Problem description: Please state the number of lines in the material below that contain "haqqında", with no other words.

Dataset:
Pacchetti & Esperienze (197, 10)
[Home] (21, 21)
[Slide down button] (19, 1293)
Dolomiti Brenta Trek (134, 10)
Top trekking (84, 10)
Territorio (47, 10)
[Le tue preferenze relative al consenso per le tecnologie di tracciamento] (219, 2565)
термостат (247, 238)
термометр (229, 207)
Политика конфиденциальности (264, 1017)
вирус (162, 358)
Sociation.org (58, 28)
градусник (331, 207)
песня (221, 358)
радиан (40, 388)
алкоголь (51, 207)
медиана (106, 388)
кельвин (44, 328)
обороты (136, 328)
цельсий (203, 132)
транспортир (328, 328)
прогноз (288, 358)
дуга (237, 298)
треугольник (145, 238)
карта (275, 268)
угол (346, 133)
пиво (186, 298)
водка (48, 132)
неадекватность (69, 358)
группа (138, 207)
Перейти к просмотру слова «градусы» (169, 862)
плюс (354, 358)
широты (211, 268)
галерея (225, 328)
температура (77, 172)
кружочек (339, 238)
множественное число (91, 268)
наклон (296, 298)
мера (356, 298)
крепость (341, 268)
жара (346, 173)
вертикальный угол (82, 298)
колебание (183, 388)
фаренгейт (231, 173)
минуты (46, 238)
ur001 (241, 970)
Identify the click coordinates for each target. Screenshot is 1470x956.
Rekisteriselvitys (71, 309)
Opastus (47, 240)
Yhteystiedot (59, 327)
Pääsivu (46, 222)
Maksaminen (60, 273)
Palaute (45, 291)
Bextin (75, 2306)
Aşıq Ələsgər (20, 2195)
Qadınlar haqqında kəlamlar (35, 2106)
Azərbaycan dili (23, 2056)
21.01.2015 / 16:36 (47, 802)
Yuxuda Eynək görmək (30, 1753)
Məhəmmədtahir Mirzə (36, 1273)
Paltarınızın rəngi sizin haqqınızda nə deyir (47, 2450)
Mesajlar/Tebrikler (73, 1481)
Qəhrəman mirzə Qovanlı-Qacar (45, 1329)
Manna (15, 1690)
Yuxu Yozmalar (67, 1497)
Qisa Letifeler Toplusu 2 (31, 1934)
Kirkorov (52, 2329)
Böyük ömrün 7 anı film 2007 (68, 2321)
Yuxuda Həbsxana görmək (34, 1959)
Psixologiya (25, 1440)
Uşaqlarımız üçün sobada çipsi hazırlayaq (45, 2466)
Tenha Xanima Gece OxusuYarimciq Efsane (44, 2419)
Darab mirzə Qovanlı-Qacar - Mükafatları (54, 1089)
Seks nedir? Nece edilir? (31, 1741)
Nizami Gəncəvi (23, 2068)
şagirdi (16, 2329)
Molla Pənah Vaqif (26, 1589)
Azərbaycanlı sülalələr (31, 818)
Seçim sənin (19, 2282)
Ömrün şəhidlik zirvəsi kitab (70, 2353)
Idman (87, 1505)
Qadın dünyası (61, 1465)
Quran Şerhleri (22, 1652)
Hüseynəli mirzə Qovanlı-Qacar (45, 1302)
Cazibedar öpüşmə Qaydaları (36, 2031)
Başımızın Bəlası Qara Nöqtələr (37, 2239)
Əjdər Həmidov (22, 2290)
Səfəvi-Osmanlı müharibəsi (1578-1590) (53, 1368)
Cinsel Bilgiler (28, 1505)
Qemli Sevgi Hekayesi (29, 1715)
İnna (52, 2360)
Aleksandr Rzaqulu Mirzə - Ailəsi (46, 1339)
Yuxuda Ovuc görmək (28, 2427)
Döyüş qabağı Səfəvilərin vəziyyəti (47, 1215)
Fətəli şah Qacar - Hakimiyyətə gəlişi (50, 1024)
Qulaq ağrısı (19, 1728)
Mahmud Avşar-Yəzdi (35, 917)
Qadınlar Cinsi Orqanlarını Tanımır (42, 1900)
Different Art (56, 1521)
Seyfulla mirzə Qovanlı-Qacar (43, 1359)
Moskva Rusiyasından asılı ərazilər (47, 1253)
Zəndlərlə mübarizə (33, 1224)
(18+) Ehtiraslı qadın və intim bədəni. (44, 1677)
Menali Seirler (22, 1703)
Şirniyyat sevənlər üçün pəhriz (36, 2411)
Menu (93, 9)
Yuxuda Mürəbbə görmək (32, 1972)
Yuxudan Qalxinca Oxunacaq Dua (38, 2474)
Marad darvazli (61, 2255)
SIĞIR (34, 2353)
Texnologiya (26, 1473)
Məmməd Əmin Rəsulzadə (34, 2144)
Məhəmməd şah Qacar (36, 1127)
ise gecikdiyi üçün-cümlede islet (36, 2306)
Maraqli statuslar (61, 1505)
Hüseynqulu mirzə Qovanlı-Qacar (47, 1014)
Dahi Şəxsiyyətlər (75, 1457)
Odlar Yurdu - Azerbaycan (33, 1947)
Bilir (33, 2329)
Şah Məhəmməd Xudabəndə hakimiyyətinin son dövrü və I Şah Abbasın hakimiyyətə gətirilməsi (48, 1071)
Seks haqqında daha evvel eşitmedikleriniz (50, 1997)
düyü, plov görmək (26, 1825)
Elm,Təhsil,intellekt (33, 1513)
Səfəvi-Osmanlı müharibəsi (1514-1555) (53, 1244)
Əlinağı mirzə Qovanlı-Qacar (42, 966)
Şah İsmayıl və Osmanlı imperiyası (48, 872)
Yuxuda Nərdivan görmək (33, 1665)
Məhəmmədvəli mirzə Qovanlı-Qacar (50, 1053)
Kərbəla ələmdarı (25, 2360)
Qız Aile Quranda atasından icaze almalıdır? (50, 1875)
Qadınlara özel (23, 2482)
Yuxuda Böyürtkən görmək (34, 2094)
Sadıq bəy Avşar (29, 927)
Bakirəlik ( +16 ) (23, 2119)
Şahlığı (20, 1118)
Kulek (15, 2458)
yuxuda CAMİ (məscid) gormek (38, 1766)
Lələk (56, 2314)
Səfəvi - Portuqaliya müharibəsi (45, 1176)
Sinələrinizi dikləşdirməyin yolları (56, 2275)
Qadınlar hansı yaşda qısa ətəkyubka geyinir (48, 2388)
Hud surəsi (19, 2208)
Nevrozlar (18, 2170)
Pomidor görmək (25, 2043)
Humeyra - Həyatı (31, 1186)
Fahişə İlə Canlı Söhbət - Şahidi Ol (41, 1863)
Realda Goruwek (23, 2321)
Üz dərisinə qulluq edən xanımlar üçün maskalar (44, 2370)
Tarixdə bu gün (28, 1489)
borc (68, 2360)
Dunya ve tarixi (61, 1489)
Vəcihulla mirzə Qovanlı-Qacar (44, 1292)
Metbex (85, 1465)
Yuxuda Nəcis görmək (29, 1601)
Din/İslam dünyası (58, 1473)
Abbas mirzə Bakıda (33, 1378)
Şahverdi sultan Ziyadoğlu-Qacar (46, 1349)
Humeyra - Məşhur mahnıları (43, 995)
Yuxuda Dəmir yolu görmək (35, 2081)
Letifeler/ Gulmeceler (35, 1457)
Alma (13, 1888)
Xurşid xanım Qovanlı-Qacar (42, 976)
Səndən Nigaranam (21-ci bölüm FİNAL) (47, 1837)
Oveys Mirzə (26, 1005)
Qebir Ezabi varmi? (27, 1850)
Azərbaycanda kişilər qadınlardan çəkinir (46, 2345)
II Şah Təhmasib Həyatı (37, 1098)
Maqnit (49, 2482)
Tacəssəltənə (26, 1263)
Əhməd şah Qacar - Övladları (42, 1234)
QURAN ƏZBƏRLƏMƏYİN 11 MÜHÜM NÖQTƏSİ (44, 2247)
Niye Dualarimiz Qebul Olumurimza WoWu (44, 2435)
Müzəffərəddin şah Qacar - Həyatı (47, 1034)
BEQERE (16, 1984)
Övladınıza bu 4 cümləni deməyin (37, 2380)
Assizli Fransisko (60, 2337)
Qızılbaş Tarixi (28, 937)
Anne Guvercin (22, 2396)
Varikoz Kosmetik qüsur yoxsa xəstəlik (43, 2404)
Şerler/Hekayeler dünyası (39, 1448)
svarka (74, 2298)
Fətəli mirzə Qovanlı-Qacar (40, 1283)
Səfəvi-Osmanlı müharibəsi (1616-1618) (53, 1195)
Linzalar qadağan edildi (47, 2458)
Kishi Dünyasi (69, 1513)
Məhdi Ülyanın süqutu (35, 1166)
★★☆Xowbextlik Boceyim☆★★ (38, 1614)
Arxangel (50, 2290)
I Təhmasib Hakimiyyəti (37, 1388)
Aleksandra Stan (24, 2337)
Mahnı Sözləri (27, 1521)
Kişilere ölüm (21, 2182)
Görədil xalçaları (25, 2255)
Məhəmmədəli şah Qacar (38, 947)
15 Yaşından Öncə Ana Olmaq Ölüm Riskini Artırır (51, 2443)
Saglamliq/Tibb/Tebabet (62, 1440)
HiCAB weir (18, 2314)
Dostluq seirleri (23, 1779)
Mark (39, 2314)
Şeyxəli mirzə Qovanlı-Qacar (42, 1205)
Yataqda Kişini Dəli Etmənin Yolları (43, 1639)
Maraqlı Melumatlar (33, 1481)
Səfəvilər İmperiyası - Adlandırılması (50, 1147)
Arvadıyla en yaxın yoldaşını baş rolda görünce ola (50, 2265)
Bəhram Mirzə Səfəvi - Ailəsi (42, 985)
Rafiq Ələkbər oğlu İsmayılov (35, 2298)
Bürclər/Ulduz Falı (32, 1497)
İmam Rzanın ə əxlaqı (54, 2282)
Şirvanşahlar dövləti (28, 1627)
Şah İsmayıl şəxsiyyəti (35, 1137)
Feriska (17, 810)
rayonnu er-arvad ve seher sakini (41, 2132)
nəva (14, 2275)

Task output: 2